Pixel coordinate grounding data

=== Section Start ===

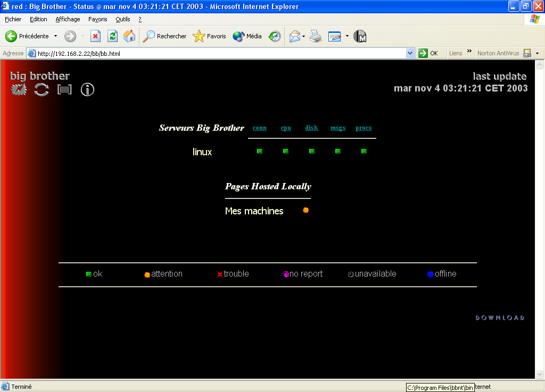
Task: Open the address bar dropdown arrow
Action: pyautogui.click(x=410, y=53)
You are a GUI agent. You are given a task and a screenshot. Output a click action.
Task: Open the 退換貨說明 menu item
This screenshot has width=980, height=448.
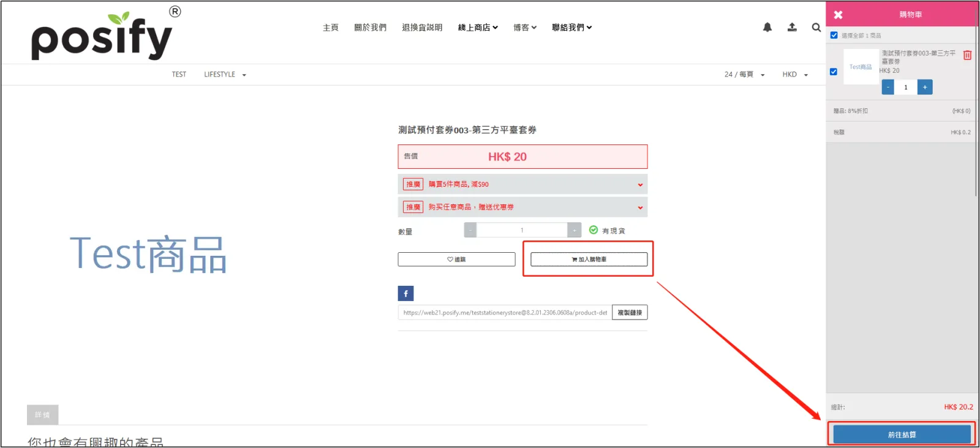pos(422,28)
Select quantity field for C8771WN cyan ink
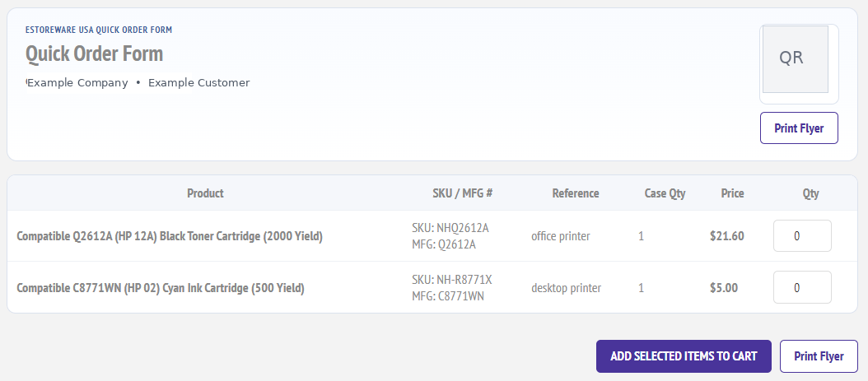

=== Section End ===

ACTIVITY: Print exactly the line containing "You are a GUI" and every line after it through the final line above, and leave all pictures out.

SOLUTION FOR THIS EXERCISE:
You are a GUI agent. You are given a task and a screenshot. Output a click action.
Task: Open the 退換貨說明 menu item
This screenshot has width=980, height=448.
pos(422,28)
Select quantity field for C8771WN cyan ink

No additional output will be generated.